● **Required work**
• 1. Please rewrite the paragraph of the blog post on friendship that begins "While going to and fro this week" as a short list that keeps its main facts.
• 2. Answer these questions from the blog post on friendship, one line each:
(a) Which team is the writer coaching?
(b) According to the writer, what places a relationship higher in the hierarchy of friendships?
(c) How many of the writer's contacts does Facebook label as friends?
• 3. Pick up the blog post on friendship after its last line and carry it on for a paragraph or two in the same voice.

Happy Monday Everyone! I am so glad to be back at my keyboard today after a very exciting week offline. I’ve been coaching the biathlon team for my son’s Air Cadet Squadron and this weekend was their first competition. They had a great time and I have to say it felt so good to be back out on the course again after many, many years away from the sport.
Then to add to the excitement, I got this text from my daughter halfway through the competition….
Yes, wedding bells will be ringing soon!
While going to and fro this week I’ve been mulling over and considering something from last week’s blog post. If you missed it, go read it now and then come back for a little brain exercise. While considering the reasons that seniors should be engaging with social media, we found through research that most seniors self-report a more positive experience with social media as compared to millennials. This is because they mainly use social media as a tool to keep in touch with relatives and friends. They also tend to avoid the deep dive into virtual friend collecting that is such an integral part of the social media experience.
This has brought the question to mind… are we slowly changing the definition of ‘friend’?
Personally, I am something of an introvert and while I can certainly move through a room and interact with the best of them I have a fairly small circle of true friends. I consider these relationships friendship because they require an investment of time and emotional energy. The more resources I invest in a relationship, the higher in the hierarchy of friendships it belongs. The relationships above between the ski team members or my daughter and her fiance are built on large quantities of quality face-to-face time and that is what makes them strong bonds.
One could argue that our closest relationships are the secret to happiness. Our reasons for living.
And yet… Facebook labels all my 360 contacts equally as ‘friends’.

● **Recorded information**

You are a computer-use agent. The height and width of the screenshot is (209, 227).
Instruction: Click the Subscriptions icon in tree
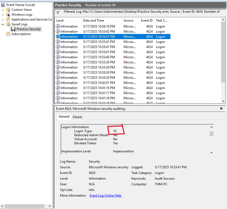tap(8, 34)
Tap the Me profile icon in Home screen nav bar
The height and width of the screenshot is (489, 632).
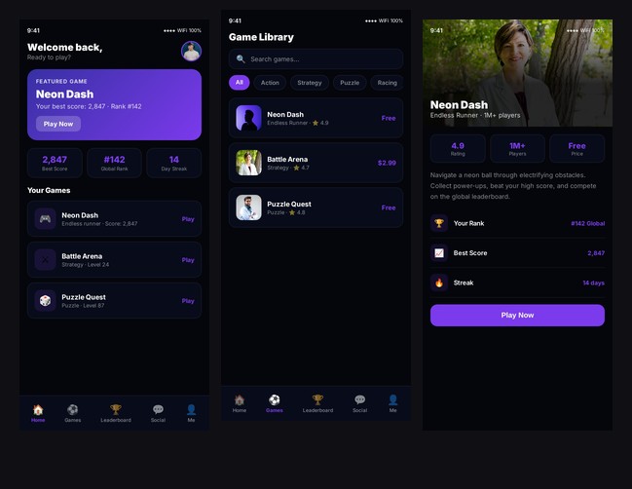[191, 413]
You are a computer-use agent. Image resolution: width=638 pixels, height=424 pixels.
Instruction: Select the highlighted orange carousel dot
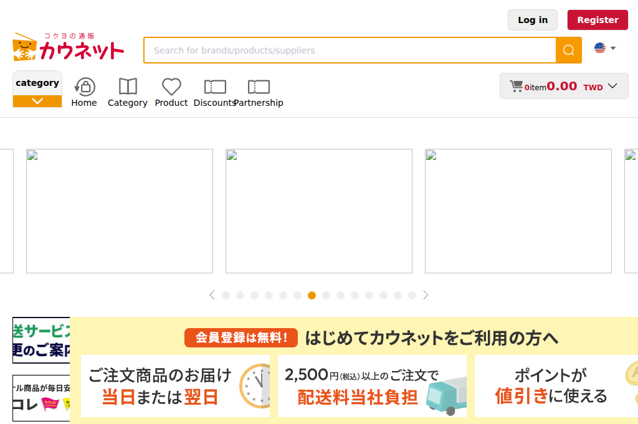pyautogui.click(x=312, y=295)
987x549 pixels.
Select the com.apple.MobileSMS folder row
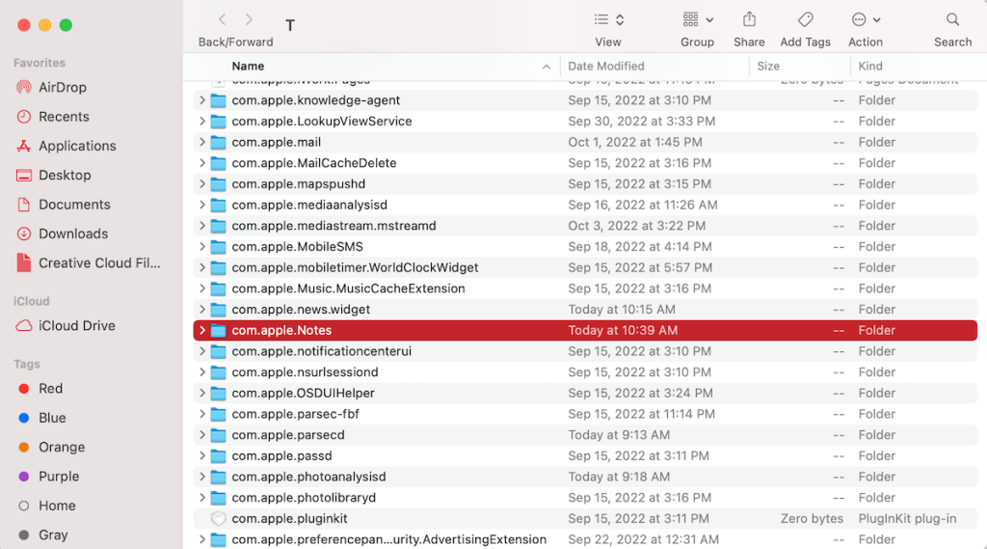(585, 246)

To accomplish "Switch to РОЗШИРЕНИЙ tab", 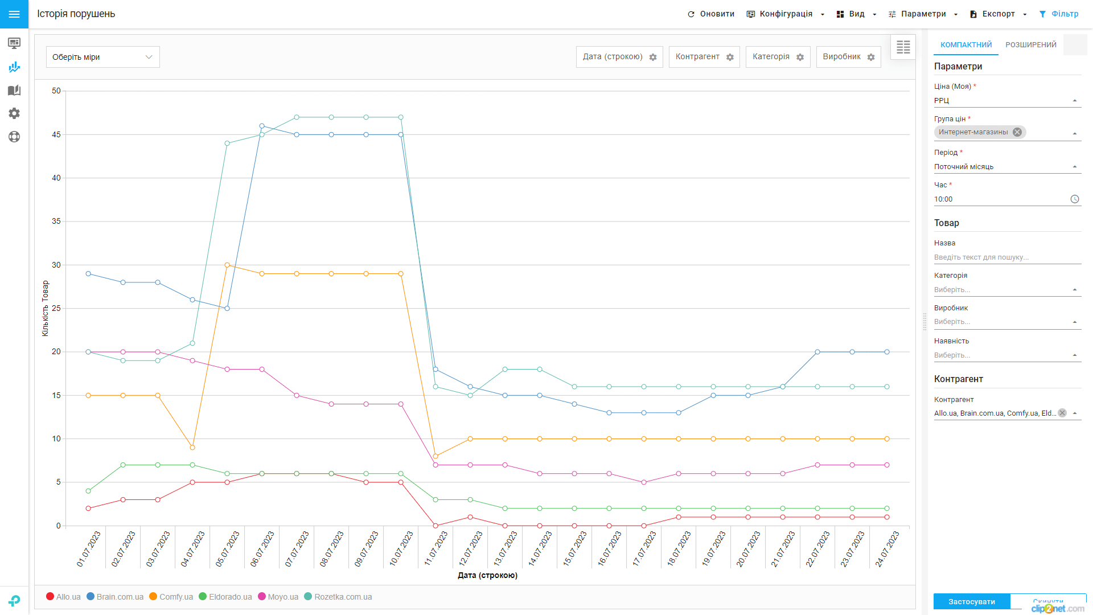I will 1030,45.
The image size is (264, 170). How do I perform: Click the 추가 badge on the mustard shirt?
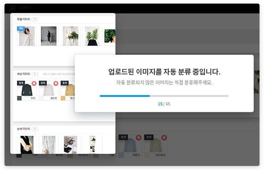(x=65, y=83)
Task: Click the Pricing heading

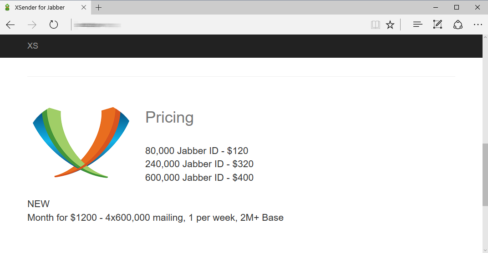Action: (x=169, y=117)
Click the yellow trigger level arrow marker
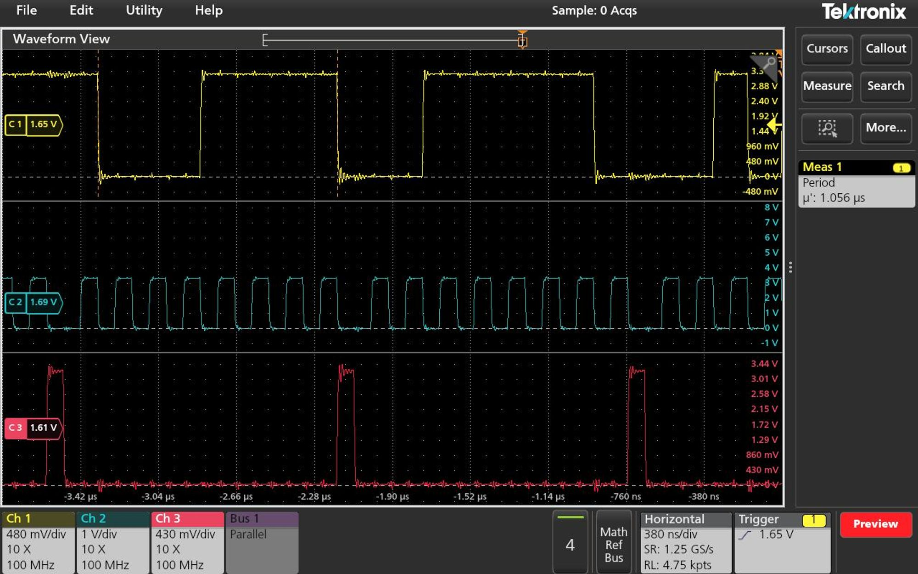Viewport: 918px width, 574px height. [x=774, y=125]

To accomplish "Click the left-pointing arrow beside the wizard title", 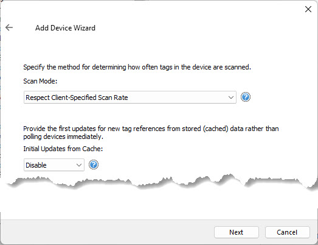I will (9, 27).
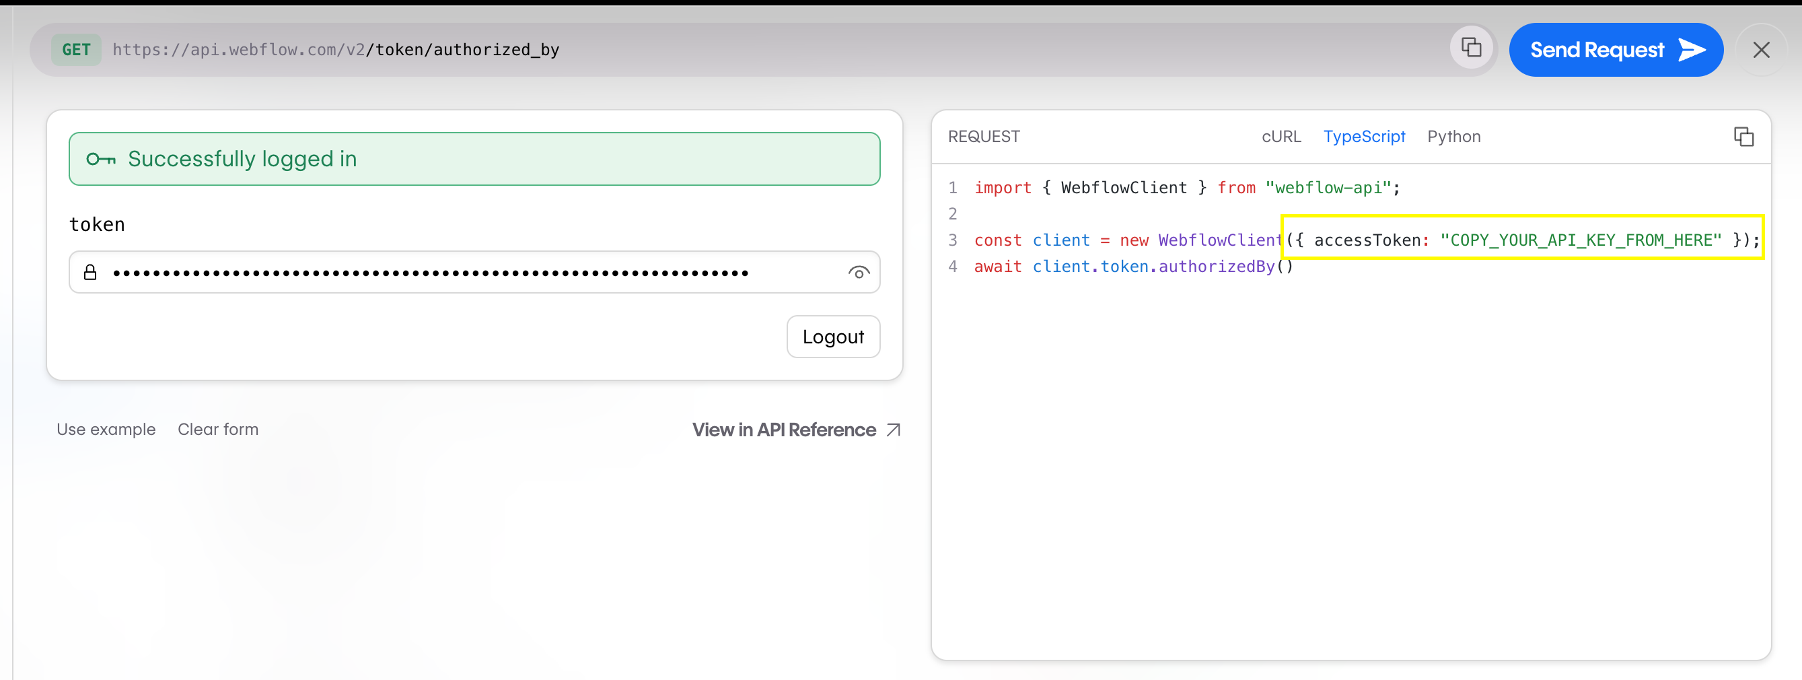Click the Send Request button
The image size is (1802, 680).
click(1616, 49)
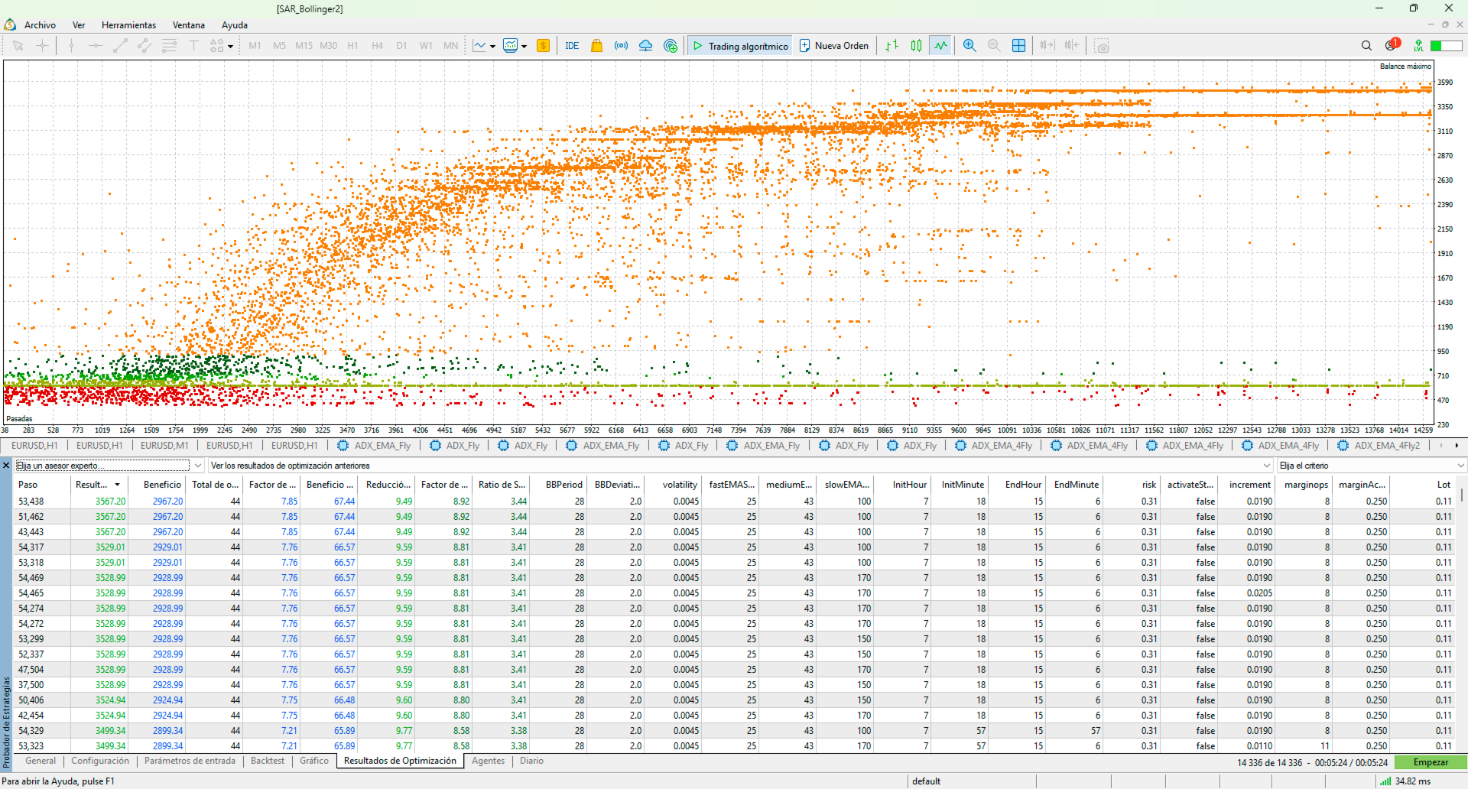Open the Herramientas menu
The height and width of the screenshot is (789, 1468).
128,25

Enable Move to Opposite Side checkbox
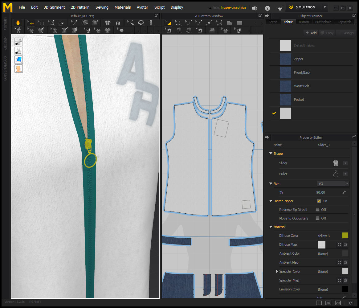[317, 218]
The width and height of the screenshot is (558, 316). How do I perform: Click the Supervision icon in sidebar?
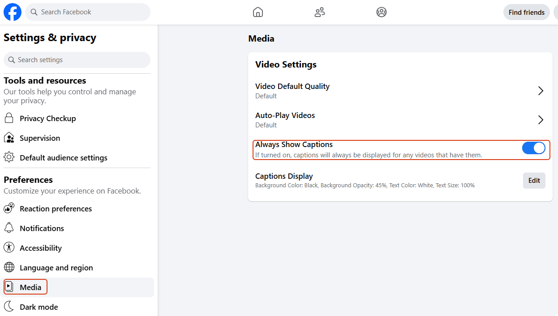(x=9, y=138)
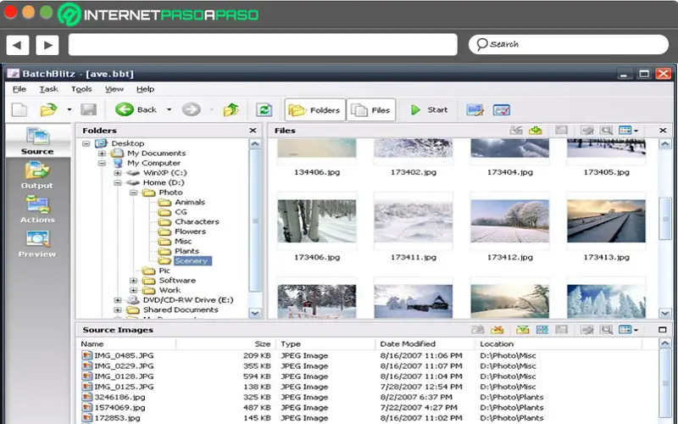This screenshot has width=678, height=424.
Task: Open the Tools menu
Action: pos(81,89)
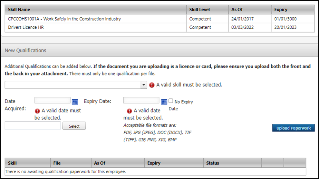
Task: Open the Expiry Date calendar picker
Action: click(x=164, y=102)
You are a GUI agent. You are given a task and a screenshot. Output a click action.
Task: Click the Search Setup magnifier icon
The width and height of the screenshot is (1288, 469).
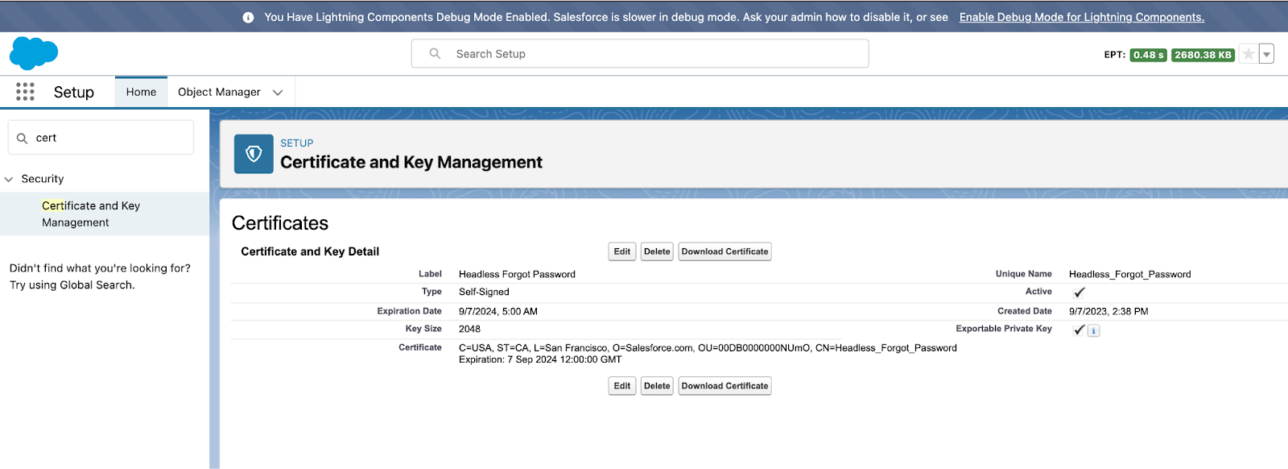[435, 54]
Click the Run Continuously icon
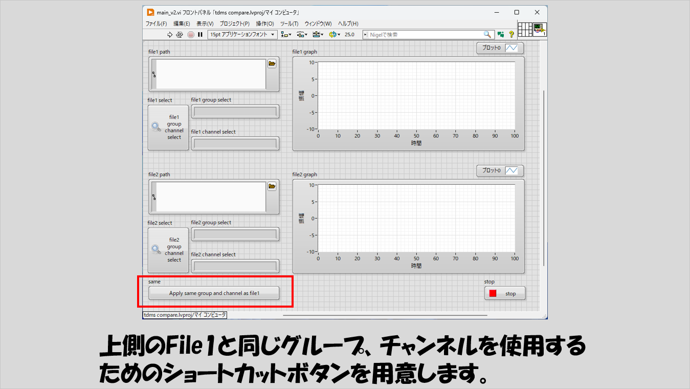The height and width of the screenshot is (389, 690). coord(180,35)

● **Responses for each task**
• 1.
- The writer has been thinking about something from last week's blog post.
- Research found that most seniors report a more positive experience with social media than millennials do.
- This is because seniors mainly use social media to keep in touch with relatives and friends.
- They also tend to avoid collecting virtual friends, which is a central part of the social media experience.

• 2.
(a) The biathlon team for the writer's son's Air Cadet Squadron.
(b) The more resources the writer invests in a relationship, the higher it belongs.
(c) 360.

• 3.
Certainly, not all of these people are actually friends… or are they? They require almost no effort on my part at all. One click to collect them. A like here or there on occasion and perhaps even my standard “<3<3<3 Happy Birthday! <3<3<3” post when FB reminds me it’s their special day.
Are these friends false?
Should I cull my friend list?
When I scroll through these names why is it so hard to pick ones to delete?
I decide to keep them all. And appreciate them. Here is why… someone once told me that there are two types of insurance in the world… the one you buy to protect yourself AND the piece of mind that comes from being connected to a community. These people may not all come to my home for dinner and I might never know their life story but they can certainly reach out to me for help if they need it. And vice versa.
In a world where the human experience of community is ever-shifting I realize there is a place in my heart and a need in my life for my network of Facebook ‘friends’ that isn’t met offline.
What do you think about Facebook friends? And are the algorithms influencing our connections by determining who’s posts we see? Do you curate your contacts carefully or friend as many people as possible? Let’s tease through these questions in the comments!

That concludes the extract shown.